Em discurso na Cúpula sobre o Impacto da Inteligência Artificial, em Nova Délhi, o presidente Luiz Inácio Lula da Silva defendeu um modelo de governança global da IA liderada pela Organização das Nações Unidas (ONU).
Lula destacou o avanço rápido da Quarta Revolução Industrial e o recuo do multilateralismo, posicionando a governança global da IA como estratégica diante do caráter dual e das questões éticas e políticas inerentes a inovações de grande impacto.

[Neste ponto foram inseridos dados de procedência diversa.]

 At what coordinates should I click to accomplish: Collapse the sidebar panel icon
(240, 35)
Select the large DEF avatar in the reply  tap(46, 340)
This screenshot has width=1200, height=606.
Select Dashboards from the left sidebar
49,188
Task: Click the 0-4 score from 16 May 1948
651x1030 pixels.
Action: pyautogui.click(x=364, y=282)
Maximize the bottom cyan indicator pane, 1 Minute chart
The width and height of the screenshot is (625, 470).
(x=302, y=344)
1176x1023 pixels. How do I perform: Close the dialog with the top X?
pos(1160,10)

Contexto Global e a Posição da ONU
O presidente mencionou a iniciativa chinesa de cooperação em IA focada em países em desenvolvimento e a Parceria Global em Inteligência Artificial do G7. Contudo, enfatizou que nenhum desses fóruns substitui a universalidade das Nações Unidas para uma governança multilateral, inclusiva e orientada ao desenvolvimento.
Impactos e Desafios da Inteligência Artificial
Lula ressaltou que a revolução digital e a IA impulsionam positivamente a produtividade, serviços públicos, medicina, segurança alimentar e energética. No entanto, alertou para o potencial de fomento a discursos de ódio, desinformação, pornografia infantil e feminicídio.
Ele alertou que conteúdos falsos manipulados por inteligência artificial podem distorcer processos eleitorais e ameaçar a democracia, indicando que algoritmos transcendem a mera aplicação de códigos matemáticos.
A Posição Brasileira
O Brasil defende uma governança que respeite a diversidade das trajetórias nacionais e assegure que a IA fortaleça a democracia, a coesão social e a soberania dos países.
O Processo de Bletchley
A Cúpula sobre o Impacto da Inteligência Artificial em Nova Délhi constitui o quarto encontro do Processo de Bletchley, uma série de reuniões intergovernamentais sobre segurança e governança de IA iniciada em novembro de 2023 no Reino Unido.